The kitchen was lit up, so he could see her clearly. She was standing with her back to him. She wasn’t moving — not bringing out dessert, then — and she wasn’t anywhere near the wine fridge. What on earth? He was about to go and check on her, but when she turned to look his way he saw that there was a simple enough explanation for her immobility: she was on the phone. He could see her nodding as she held it to her ear. Someone must have phoned, although he hadn’t heard the ringing, which, given they’d rigged up an amplification system, was odd.

She seemed to be staring straight at him, although since she was in the light and he in the dark he knew that she wouldn’t be able to see him. Perhaps she was just glaring in that way of hers in order to transmit to whoever was on the other end that they needed to stop talking and hang up. Which is exactly what happened. Her hand moved the phone down to the counter.
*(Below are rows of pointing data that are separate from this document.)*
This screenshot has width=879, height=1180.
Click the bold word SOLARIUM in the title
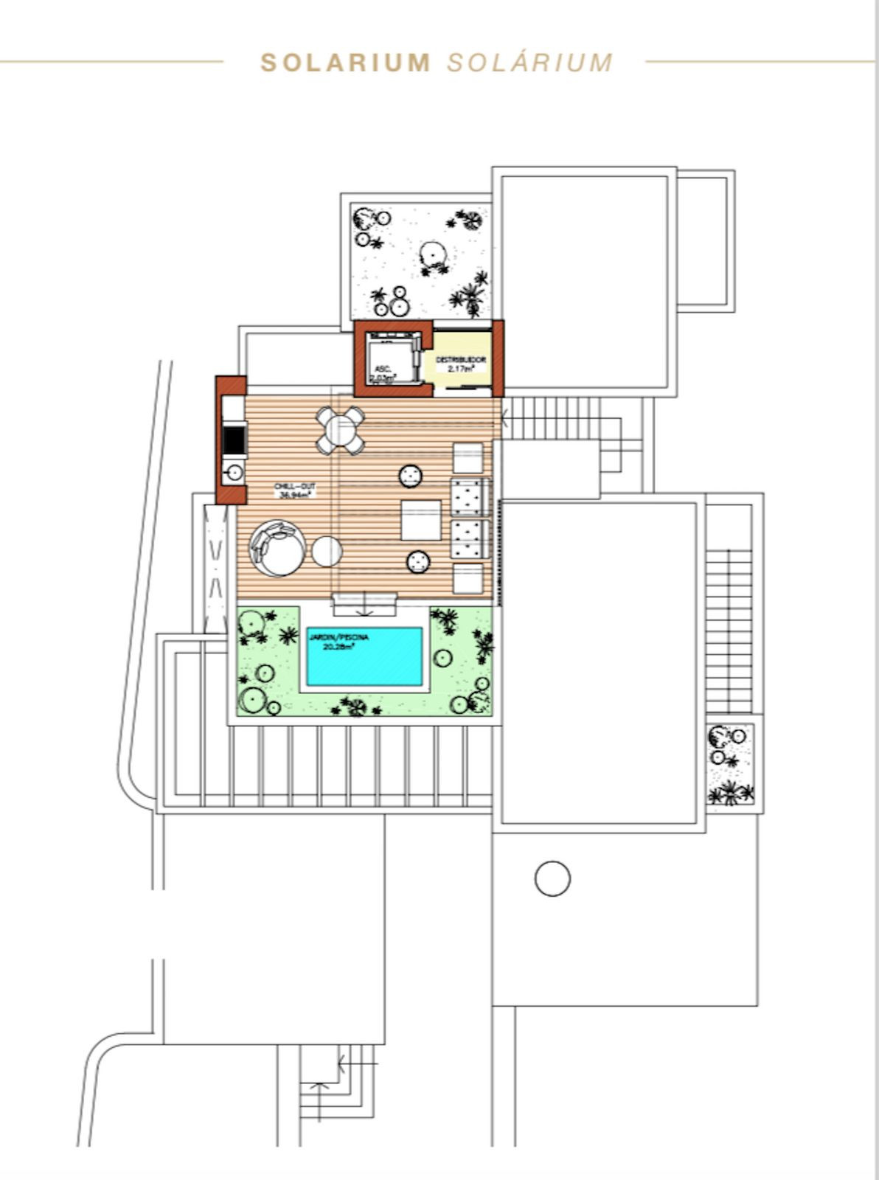tap(345, 63)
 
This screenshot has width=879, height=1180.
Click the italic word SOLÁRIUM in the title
tap(529, 63)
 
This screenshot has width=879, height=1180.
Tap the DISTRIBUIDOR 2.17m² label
tap(461, 364)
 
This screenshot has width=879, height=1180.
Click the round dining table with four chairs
tap(341, 430)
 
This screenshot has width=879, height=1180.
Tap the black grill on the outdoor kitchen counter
tap(233, 441)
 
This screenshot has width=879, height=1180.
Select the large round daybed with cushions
tap(277, 548)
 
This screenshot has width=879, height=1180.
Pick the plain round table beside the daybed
tap(327, 551)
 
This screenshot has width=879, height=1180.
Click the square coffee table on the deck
tap(421, 520)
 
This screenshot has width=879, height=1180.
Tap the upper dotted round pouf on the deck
tap(410, 476)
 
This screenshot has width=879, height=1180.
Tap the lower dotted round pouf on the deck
tap(418, 562)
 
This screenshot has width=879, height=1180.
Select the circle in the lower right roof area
tap(552, 878)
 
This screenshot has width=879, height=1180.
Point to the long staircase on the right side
tap(729, 627)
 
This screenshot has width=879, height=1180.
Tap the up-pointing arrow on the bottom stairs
tap(319, 1090)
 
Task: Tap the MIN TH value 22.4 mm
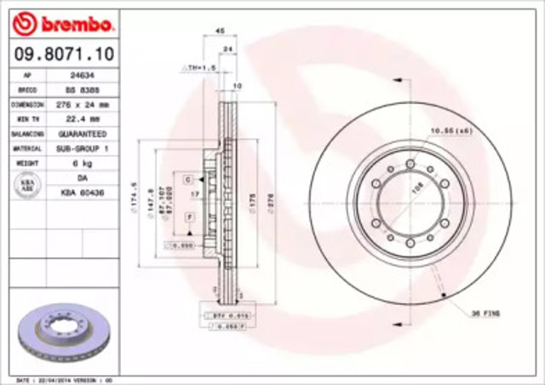82,118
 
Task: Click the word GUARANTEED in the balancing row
82,134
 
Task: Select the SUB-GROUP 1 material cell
82,147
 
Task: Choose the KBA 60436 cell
82,193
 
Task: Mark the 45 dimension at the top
220,31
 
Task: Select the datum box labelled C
186,179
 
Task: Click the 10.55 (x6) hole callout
450,130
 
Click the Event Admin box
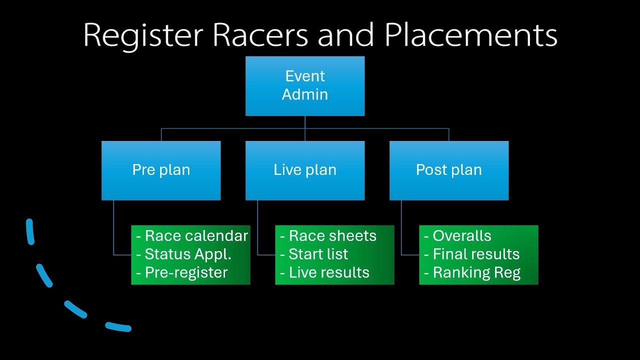click(x=305, y=86)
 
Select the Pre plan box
click(x=161, y=170)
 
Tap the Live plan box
click(x=305, y=170)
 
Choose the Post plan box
click(x=449, y=170)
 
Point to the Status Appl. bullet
click(x=188, y=254)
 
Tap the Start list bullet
click(x=318, y=254)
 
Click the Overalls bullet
click(x=462, y=236)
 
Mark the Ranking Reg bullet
click(x=476, y=272)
She’d be back soon. He turned to their guests. And heard her calling. ‘Peter.’ She’d stepped out of the kitchen, phone in hand. ‘You had better take this.’

He glanced at his watch. Nearly ten. It must be important or Frances would have given the caller short shrift. He sighed and pushed himself to his feet. ‘Duty calls.’ He took a step forward, only to trip over the blasted dog, who was always underfoot.

‘Steady.’ As the dog yelped, one of the guests reached out a hand to stop Peter falling. ‘Better have some coffee, old boy.’

To prove that he wasn’t really drunk, he walked in a deliberate straight line to the kitchen, where Frances stood, phone still in hand. ‘It’s the Commissioner,’ she said. ‘Something about Rockham.’

‘Covering his arse, I bet.’ Peter reached for the phone.

But Frances kept hold of it for a moment. ‘If it’s serious, take it seriously. With the PM at the summit, this is your chance. The Party already knows what you’re capable of; if you play this right, you can also show the Country.’

‘Indeed.’ He took the phone from her. ‘Home Secretary here,’ sitting down as he listened to what Joshua Yares had to say. In the background, Frances busied herself making coffee.